So Arondir’s guess that the elves and other slaves were digging to find a weapon was completely wrong. The weapon was in Waldreg’s barn—as perhaps Adar knew all along—and the trenches serve another purpose entirely. When a character in this series —no matter how trustworthy that character—makes what looks like a good guess, we can't accept it for truth, because he could simply be wrong. The writers, on the other hand, love to mislead us.
Multiple channels feed into wider channels, swelling the flood. Smoky vapors begin to rise from the ground alongside. Then the channel goes underground, feeding the water into the hidden magma chamber of a volcano. (Guess which one?) The great stream of water hits the lava below with a crashing and hissing sound. Mount Doom explodes and erupts! Lava flows down the slopes. A great cloud of ash rises into the air and spreads out. All this can be seen from Tirharad, that’s how close the mountain is.

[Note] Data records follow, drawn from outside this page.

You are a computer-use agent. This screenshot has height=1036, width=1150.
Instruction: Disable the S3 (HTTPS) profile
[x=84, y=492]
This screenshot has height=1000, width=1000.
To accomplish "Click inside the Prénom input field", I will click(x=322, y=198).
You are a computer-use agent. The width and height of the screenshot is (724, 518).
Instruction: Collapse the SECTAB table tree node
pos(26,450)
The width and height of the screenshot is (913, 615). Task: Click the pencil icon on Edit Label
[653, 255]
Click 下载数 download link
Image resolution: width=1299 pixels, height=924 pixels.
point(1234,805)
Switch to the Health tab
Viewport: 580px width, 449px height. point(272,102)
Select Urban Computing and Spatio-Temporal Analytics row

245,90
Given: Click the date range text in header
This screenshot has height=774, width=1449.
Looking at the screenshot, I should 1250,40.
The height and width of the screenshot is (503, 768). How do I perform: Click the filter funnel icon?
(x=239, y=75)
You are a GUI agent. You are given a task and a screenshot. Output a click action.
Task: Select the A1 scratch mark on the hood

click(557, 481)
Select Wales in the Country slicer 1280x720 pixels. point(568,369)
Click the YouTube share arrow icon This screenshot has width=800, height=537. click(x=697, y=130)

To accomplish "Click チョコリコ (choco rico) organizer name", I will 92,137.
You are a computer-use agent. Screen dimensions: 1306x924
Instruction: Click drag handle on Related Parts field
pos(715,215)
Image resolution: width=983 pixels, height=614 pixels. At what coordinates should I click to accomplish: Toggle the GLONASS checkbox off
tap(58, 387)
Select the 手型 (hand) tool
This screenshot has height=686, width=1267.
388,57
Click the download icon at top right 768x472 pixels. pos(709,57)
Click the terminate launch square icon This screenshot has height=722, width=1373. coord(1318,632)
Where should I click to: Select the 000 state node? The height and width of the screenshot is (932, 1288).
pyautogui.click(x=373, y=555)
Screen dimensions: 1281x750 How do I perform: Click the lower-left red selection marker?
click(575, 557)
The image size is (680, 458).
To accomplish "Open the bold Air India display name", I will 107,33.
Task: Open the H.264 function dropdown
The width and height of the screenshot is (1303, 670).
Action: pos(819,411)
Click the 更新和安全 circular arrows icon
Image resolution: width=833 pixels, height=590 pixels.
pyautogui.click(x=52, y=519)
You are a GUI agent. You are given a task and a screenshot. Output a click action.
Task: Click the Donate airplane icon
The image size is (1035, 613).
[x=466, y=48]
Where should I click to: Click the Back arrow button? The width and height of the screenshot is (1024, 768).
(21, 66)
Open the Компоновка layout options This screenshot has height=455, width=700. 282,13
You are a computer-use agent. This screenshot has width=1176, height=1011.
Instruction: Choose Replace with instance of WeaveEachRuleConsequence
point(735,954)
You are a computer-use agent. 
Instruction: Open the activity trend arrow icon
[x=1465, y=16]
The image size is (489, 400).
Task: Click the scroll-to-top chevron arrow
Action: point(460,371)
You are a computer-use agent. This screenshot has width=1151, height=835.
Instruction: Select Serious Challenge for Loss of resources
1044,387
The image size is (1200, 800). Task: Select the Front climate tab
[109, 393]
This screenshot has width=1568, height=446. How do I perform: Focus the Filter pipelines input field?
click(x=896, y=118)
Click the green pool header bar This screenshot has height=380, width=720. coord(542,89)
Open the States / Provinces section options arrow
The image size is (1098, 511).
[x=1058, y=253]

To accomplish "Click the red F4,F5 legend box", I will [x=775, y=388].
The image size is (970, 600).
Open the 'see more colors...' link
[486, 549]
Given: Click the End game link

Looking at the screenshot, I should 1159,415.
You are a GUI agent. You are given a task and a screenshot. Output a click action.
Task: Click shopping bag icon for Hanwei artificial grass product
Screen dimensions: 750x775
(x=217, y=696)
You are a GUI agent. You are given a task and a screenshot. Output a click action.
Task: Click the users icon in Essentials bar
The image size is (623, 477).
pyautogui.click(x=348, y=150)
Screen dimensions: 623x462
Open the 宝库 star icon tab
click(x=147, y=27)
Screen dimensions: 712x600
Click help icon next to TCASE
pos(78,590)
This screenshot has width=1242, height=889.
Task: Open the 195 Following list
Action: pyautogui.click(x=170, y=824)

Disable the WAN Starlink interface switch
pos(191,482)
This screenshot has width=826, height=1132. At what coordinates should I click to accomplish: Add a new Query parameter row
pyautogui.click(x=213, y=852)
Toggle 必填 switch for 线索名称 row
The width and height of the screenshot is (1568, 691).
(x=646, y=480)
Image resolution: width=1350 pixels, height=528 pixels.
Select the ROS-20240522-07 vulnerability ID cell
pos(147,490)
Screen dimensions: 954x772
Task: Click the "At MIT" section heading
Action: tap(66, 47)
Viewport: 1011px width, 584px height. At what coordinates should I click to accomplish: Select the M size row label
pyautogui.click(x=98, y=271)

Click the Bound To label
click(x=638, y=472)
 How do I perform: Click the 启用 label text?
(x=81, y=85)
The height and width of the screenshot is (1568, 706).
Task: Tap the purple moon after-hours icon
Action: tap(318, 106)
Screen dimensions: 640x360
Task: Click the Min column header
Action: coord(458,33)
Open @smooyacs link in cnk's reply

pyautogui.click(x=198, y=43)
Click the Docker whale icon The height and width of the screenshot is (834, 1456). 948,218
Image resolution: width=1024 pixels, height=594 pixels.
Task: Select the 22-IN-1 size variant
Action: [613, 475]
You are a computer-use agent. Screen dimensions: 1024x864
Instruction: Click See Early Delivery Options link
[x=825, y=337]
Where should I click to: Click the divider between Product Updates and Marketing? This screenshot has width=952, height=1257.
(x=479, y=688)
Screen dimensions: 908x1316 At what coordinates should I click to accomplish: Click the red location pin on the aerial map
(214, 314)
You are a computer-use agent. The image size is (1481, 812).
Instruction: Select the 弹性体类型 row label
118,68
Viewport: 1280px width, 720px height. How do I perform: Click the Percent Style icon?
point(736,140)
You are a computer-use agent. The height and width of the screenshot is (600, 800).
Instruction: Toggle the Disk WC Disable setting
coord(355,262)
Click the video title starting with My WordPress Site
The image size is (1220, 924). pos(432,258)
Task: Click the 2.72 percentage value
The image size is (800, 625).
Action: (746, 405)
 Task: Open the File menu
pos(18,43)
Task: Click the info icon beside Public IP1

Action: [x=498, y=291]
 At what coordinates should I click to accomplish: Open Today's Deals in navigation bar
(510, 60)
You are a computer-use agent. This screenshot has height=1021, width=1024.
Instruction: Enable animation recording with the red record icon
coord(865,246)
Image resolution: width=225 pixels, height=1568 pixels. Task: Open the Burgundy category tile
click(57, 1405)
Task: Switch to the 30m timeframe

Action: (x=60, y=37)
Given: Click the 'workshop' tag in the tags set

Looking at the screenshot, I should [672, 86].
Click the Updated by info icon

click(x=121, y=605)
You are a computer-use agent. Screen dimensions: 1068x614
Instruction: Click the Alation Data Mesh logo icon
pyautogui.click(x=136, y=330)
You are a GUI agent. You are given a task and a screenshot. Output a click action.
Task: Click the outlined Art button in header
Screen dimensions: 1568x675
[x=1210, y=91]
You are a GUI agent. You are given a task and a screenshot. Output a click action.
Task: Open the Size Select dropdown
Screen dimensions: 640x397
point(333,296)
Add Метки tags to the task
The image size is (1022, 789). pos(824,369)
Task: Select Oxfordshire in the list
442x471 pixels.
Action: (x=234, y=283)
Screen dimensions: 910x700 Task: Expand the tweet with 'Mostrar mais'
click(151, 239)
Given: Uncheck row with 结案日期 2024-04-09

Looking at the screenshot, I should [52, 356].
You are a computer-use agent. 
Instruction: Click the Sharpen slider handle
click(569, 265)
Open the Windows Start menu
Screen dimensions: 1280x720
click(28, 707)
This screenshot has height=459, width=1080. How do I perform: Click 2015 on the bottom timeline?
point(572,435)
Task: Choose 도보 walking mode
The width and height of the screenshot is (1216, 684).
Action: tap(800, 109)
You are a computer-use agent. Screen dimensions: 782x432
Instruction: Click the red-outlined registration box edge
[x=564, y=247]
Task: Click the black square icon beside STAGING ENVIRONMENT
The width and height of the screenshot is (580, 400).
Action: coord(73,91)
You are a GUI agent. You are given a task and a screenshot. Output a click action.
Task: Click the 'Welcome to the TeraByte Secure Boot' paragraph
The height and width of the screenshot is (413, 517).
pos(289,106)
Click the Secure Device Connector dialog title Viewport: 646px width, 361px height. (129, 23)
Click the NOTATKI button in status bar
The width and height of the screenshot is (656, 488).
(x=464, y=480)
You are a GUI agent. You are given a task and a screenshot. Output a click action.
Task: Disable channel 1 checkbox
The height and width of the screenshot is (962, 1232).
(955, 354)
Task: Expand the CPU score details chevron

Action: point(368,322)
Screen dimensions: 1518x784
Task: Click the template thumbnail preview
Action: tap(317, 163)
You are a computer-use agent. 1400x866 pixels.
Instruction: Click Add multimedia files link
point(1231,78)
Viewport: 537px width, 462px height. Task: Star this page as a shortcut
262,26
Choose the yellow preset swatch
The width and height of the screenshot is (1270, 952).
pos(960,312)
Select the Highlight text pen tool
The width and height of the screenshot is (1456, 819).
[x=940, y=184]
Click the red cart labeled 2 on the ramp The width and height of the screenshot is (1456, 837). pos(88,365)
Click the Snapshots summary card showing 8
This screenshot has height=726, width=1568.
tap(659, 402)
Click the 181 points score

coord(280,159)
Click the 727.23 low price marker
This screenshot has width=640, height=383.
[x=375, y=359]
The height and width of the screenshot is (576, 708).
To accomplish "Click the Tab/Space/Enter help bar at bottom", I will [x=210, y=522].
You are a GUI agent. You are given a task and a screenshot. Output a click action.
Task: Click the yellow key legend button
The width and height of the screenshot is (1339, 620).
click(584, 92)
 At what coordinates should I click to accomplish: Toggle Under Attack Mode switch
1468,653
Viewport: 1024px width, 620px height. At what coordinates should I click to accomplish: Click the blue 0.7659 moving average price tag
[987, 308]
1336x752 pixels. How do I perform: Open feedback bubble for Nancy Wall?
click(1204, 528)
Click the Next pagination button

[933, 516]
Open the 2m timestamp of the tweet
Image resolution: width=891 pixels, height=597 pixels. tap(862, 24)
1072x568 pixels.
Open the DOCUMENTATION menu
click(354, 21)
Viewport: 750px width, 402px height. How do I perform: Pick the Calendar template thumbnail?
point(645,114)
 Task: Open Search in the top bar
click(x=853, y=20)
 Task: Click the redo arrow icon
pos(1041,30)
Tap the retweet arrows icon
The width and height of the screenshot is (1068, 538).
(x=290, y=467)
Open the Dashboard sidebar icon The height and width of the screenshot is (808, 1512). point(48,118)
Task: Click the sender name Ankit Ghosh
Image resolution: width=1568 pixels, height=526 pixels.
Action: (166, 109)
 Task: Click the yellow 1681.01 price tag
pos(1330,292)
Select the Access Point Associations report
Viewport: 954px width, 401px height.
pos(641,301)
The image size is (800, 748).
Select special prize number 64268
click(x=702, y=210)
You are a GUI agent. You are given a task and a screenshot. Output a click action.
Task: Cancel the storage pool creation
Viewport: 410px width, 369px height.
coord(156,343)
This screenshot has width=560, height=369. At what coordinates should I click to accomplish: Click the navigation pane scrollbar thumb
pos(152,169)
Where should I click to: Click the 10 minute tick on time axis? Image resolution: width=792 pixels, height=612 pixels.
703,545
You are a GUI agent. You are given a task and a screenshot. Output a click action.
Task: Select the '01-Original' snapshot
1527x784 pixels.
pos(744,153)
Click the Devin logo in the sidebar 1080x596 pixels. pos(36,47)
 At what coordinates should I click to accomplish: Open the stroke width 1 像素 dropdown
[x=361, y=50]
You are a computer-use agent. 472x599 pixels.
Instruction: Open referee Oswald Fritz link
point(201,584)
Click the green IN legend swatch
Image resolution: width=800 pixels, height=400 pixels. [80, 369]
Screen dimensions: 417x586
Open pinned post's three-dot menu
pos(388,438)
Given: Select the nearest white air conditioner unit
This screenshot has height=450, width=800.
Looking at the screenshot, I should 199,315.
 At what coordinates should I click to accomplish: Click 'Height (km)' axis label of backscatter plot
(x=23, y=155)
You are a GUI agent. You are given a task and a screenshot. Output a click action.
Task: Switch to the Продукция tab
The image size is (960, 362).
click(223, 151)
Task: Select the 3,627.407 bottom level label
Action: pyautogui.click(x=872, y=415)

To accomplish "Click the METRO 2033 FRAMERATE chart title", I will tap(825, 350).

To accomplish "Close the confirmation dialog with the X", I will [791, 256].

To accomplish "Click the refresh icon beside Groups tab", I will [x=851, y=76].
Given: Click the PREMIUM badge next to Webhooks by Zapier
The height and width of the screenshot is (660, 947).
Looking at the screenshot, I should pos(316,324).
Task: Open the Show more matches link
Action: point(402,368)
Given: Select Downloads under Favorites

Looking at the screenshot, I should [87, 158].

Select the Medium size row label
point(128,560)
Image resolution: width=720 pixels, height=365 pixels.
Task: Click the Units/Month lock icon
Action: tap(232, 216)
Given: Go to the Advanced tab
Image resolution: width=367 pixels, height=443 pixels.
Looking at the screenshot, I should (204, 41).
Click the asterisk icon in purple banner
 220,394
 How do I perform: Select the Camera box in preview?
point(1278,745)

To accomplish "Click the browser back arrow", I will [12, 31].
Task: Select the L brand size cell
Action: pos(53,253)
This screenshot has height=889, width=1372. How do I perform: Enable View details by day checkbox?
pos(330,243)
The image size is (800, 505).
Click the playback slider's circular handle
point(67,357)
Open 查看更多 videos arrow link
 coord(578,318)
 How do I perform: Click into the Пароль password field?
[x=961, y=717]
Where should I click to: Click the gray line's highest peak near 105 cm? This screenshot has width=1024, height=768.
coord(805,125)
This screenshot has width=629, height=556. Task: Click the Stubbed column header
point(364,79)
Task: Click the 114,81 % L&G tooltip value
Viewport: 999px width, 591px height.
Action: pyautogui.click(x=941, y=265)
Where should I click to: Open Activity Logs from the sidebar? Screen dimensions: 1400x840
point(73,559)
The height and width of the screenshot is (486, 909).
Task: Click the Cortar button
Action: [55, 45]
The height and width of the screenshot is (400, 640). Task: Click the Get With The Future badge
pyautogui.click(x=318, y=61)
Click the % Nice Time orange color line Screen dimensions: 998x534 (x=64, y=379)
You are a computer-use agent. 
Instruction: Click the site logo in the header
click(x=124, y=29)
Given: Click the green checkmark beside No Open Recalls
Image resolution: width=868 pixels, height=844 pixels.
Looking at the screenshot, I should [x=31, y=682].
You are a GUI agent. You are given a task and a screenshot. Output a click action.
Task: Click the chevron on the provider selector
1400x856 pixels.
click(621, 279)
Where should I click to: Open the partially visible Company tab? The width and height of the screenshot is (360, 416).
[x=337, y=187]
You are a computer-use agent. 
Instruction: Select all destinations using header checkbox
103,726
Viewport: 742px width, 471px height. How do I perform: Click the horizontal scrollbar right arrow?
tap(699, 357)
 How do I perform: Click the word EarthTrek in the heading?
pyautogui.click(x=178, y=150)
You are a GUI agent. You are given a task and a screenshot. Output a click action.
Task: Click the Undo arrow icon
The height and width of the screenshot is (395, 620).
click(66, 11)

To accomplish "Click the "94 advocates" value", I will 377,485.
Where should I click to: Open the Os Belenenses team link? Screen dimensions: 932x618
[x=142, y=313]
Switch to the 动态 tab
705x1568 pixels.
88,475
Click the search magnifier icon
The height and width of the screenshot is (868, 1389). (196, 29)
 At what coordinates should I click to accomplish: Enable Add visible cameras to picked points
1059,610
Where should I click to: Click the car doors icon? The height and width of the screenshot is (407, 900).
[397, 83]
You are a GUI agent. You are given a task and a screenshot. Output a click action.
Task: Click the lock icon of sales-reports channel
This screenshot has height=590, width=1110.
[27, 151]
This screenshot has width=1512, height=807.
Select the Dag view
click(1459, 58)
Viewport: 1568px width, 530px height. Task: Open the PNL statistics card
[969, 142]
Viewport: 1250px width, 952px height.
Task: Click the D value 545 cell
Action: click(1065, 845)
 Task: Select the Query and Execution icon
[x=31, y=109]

The Southlanders give way before this new terror. People are running and screaming. Fire explodes from the ground again and again. Flaming ash and burning stones fall everywhere. Elendil shouts, “The Queen” and rushes downhill to aid her. A bewildered Isildur calls for his horse, until something hits him in the head and drops him to the ground. The Queen, Hal, and others still among the strong and whole, assist the weak and the wounded, and guide the panicked away from the worst of the danger, but Galadriel stands with a blank look on her face. After all she has suffered in the past, after all her efforts in the present, she appears at last to be broken by this new horror. Flame breaks open the doors of the barn. Adar is no longer there; somehow, he has disappeared.
Something rumbles, as a great ball of fire bursts through the ground in front of Galadriel. Then all goes black.
(Part II )
As Adar hurries from the tavern and hails Waldreg, “I have a task for you” the first riders reach the village, white armor gleaming in the early morning light, white plumes streaming on the wind of their passage. Orcs come running out the tavern door into the street. And inside the tavern, the people of Tirharad—their fighting spirit restored—take on those of Adar’s orcs who remain.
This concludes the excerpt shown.